SAN FRANCISCO (01/22/2004) - The venerable .zip file format may survive, after competing companies that market compression products have reached an agreement to support each other's improvements--sort of.
WinZip Computing Inc. has just released a new beta of its forthcoming WinZip 9.0, which can decrypt protected archives created by competing product PKZip, from PKWare Inc. PKZip itself can't decrypt files compressed under the newest version of WinZip, but PKWare's free viewer can.
The status is a compromise, after a clash last summer. It appeared then the popular compression standard would split in two, as market leader WinZip and market founder PKWare promoted incompatible security improvements.

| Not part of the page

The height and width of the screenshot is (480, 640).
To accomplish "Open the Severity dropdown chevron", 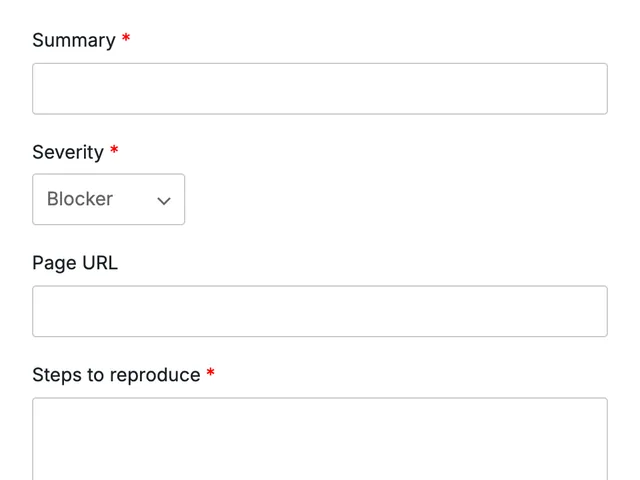I will tap(164, 201).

The rivalry continues. PKWare has applied for a patent on its encryption technology, an act that appears to be in violation of the open standard philosophy of the company's founder, Phil Katz.
Katz, who died in 2000, wrote the original PKZip and placed the archive's specifications in the public domain. This encouraged competition and turned .zip into the industry standard for compressed archives.
PKWare representatives say the company is still committed to an open standard. But in recent years, as PKWare has added new encryption capabilities to PKZip, competitors have complained that PKWare was slow in releasing details of the technology.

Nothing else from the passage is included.